Ada banyak alasan mengapa Budha pantas ‘dicurigai’ sebagai Nabiyullah.
“Para Utusan (Nabi & Rasul), mereka mengemban kabar baik dan memberi peringatan, agar manusia tak mempunyai alasan untuk menentang Allah setelah (datangnya) para Utusan. Dan Allah itu Maha-perkasa, Maha-bijaksana” (Q.S. 4:165).
Seorang Rasul biasanya diutus untuk suatu kaum dengan tujuan yang digambarkan dalam ayat di atas. Mengemban kabar baik berarti menunjukan hakekat-hakekat kebenaran dalam konsep Ketuhanan yang jelas serta membawa nubuat-nubuat masa depan yang baik. Memberi peringatan berarti meluruskan ‘penyimpangan’ –baik jasmaniah maupun ruhiyah– masyarakat.
Dari uraian tersebut, maka bisa diperoleh sekurangnya 6 alasan mengapa Budha pantas ‘dicurigai’ sebagai Nabiyullah.
1. Sangat sedikit sekali kisah-kisah Budha yang sanad-nya dapat dipertanggungjawabkan. Semua sanad tentang Budha tak ada yang sampai langsung kepada Budha. Jadi pendakwaan bahwa Budha adalah Tuhan atau bahwa ia seorang pemakan daging babi sangat diragukan. Beberapa ahli seperti Vedhayarti, E.W. Wallis Budge, dan Joseph Edkins, pernah membahas masalah ini secara khusus dalam buku-buku mereka.

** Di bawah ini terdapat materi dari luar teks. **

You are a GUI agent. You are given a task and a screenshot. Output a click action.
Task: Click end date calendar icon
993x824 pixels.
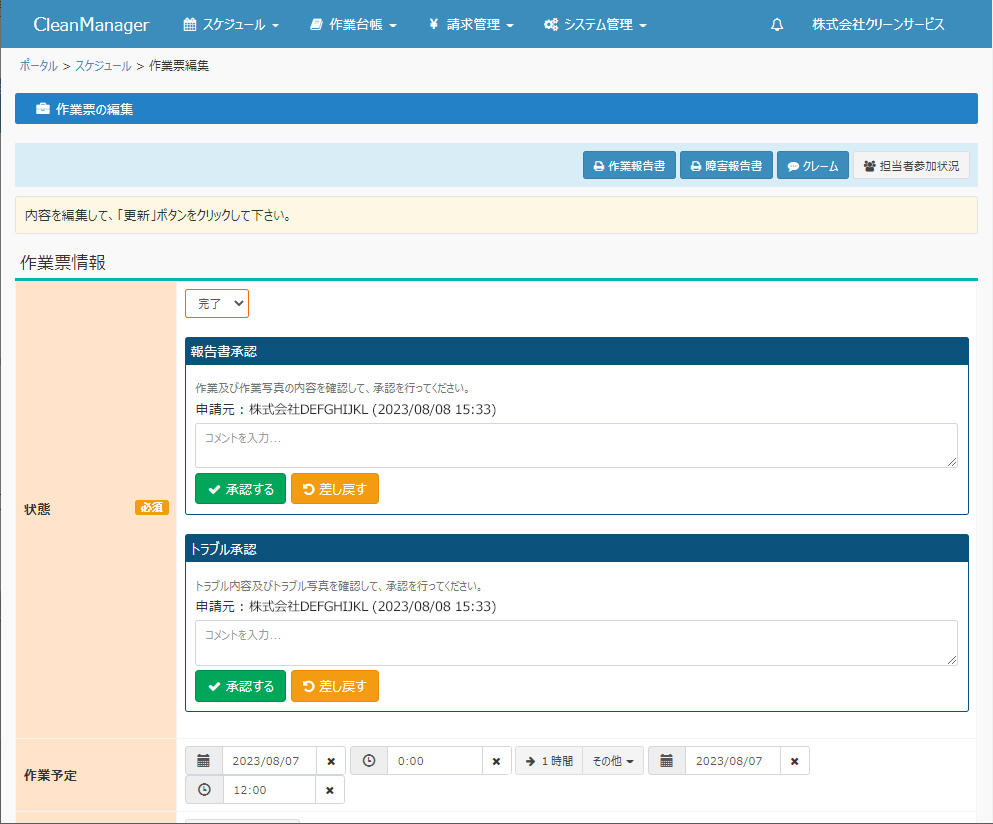(x=667, y=761)
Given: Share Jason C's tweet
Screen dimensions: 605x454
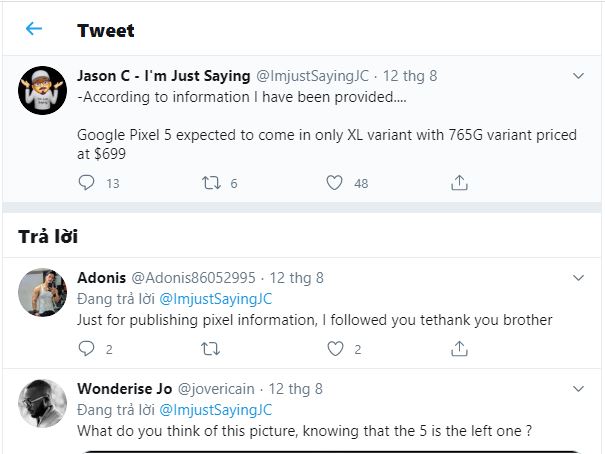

2. Budha berdakwah di tengah suatu kaum yang jahil, seperti halnya Muhammad Saw berdakwah di tengah kaum Quraisy. Masyarakat Asia Selatan di masa Budha hidup adalah penyembah banyak tuhan (dewa) yang membagi masyarakat ke dalam kelas-kelas berdasarkan keturunan (kasta). Ajaran Budha menghapuskan semua itu. Inti ajaran yang berpusat kepada cinta, dharma, dan bakti merupakan sebuah perbaikan fisik dan psikis bagi masyarakat Asia Selatan yang sakit ketika itu.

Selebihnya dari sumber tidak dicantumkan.